Second, the assignment was discovered after the trial.
Third, the assignment could not have been discovered before the trial because: (1) it was not recorded in Public Records of Pinellas County until three days after the trial was complete; and (2) Plaintiff refused to provide it when responding to Defendant’s pro-se second request for production #9, which was filed on July 11, 2013 and explicitly requested “[c]opies of all assignments…concerning the note and mortgage.” To the extent Plaintiff argues the assignment came into existence after this request, Plaintiff was under the continual ethical duty to furnish updated documents previously requested by Defendants.
Finally, the assignment is material to a central issue of this case, namely whether Plaintiff had standing to sue.
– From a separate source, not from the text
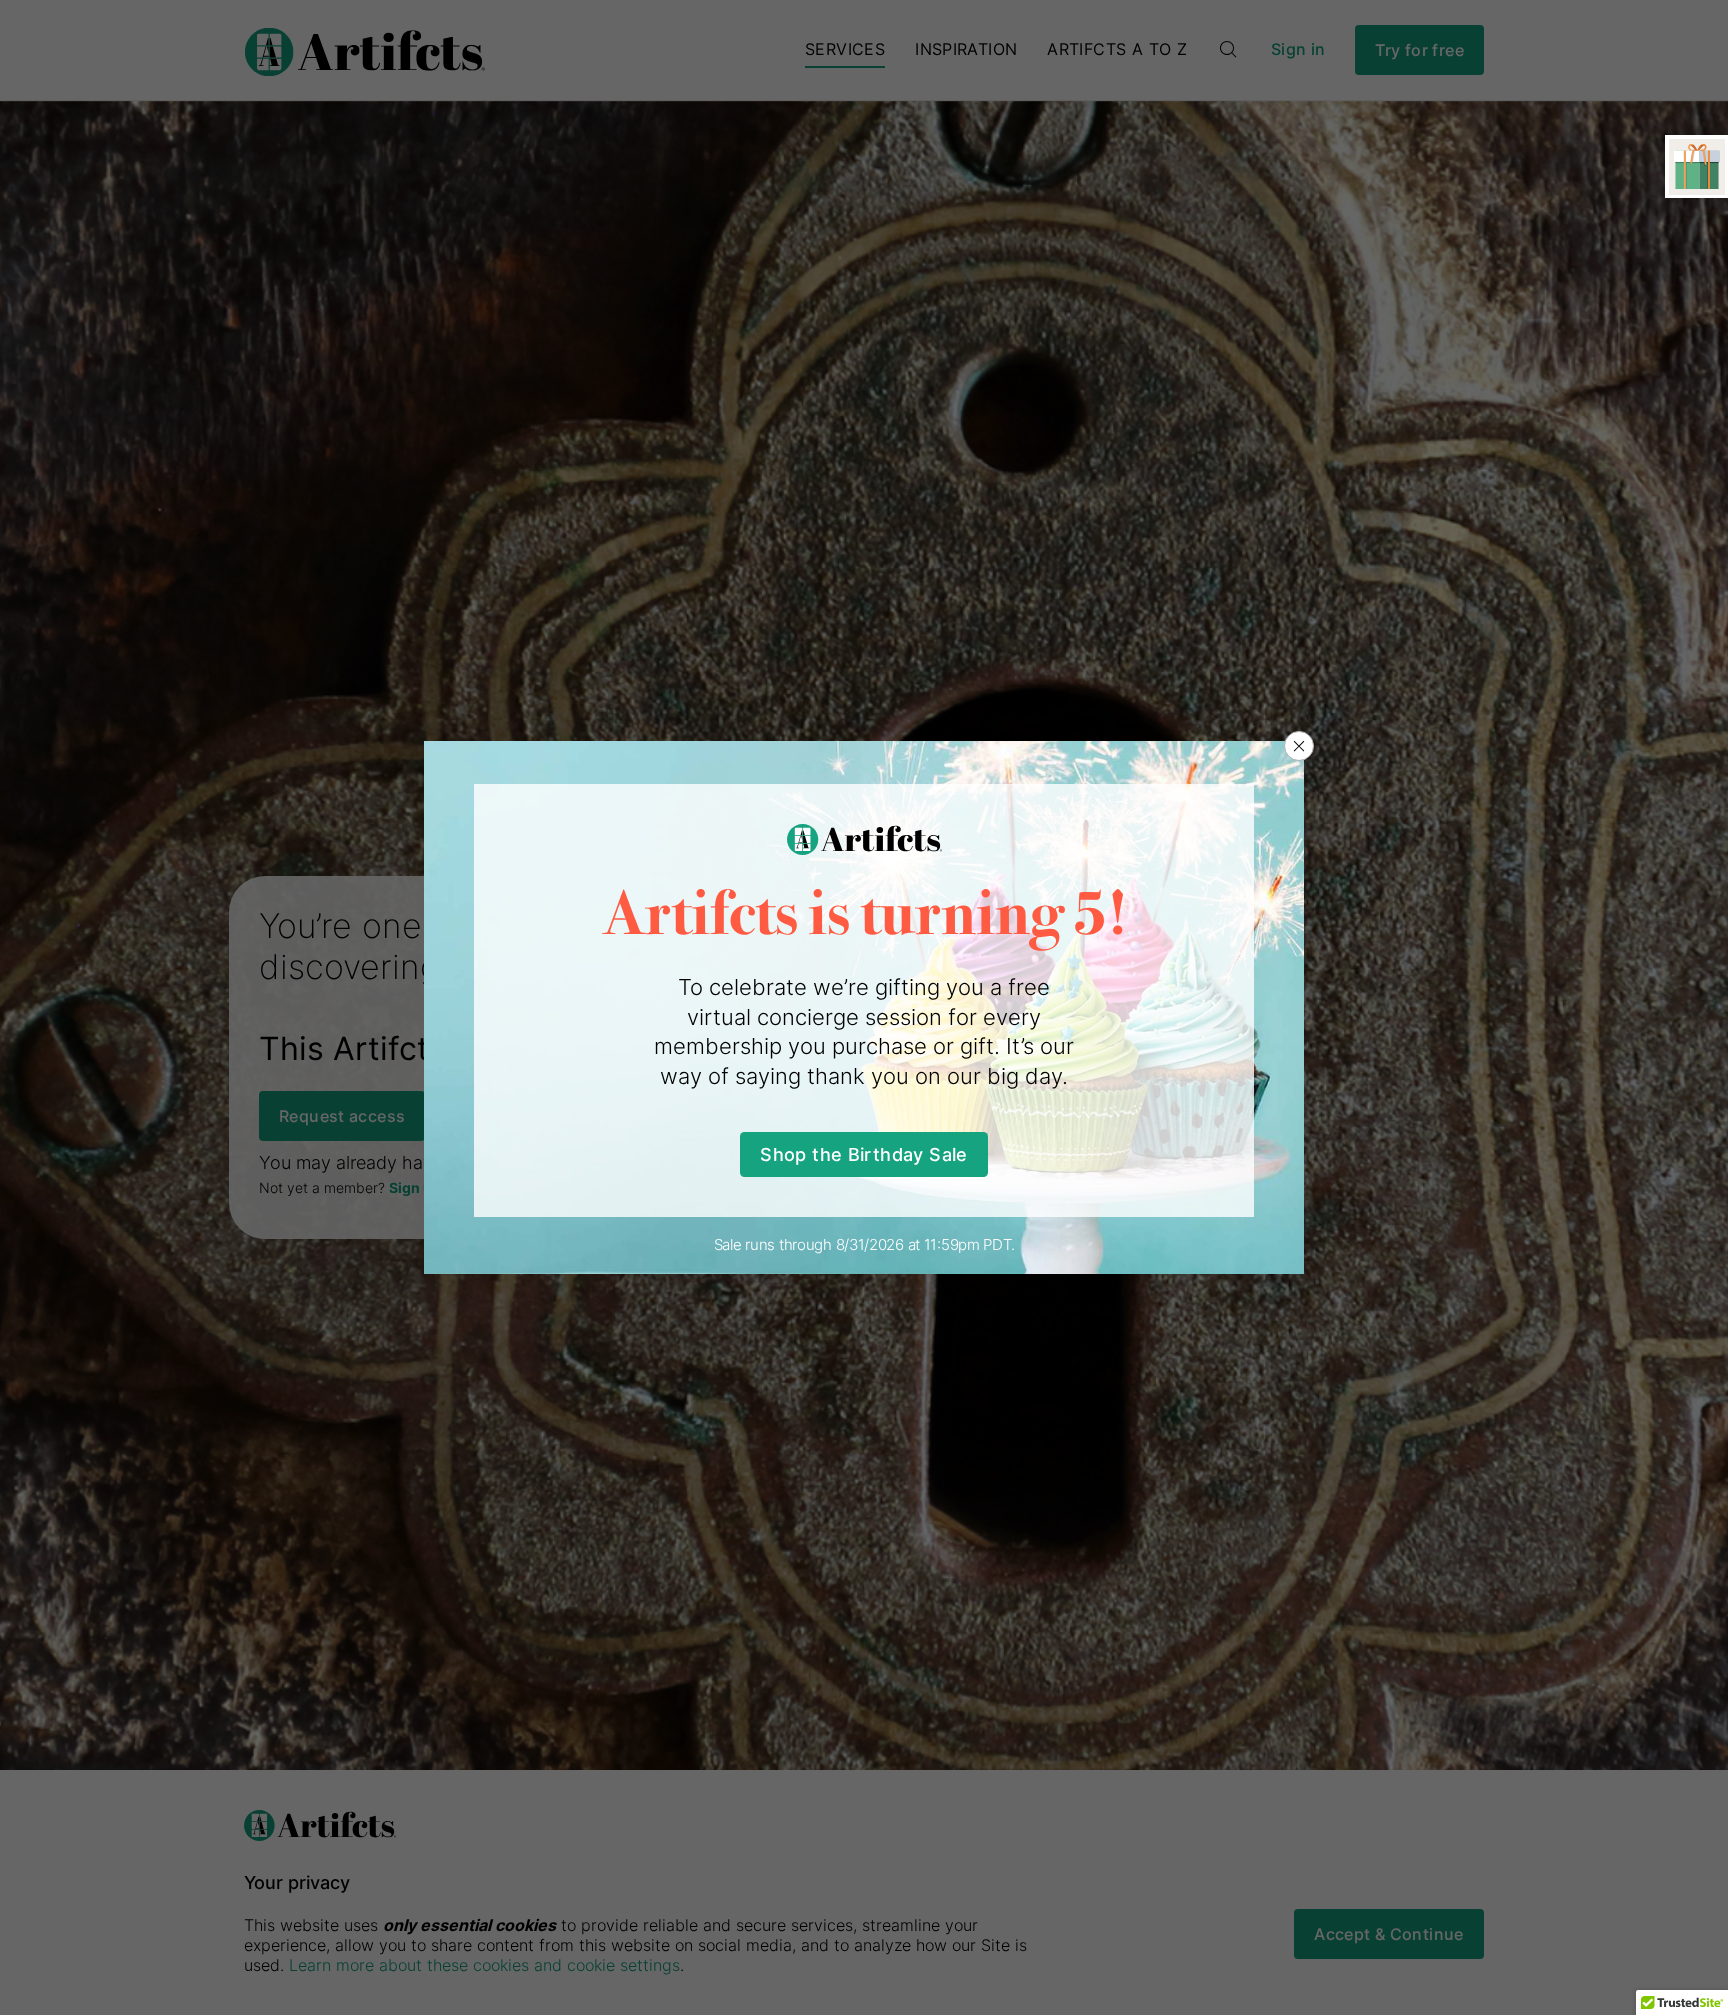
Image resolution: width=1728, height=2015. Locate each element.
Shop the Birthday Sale (863, 1154)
Indeed, the Court’s trial findings and orders specifically “found that Plaintiff had standing to prosecute the foreclosure.” See Trial Findings and Orders, Trial Proceedings, ¶2. Consequently, the newly discovered evidence cannot be said to be merely cumulative or impeaching.
Therefore, the final judgment should be vacated and a new trial ordered.
AND YET, INCREDIBLY, CHASE INSISTS ON CONTINUING WITH THIS GROSSLY IMPROPER FORECLOSURE.
Which of course leads to the only conclusion….the banks could care less about all the new regulations and requirements…it remains business as usual for them!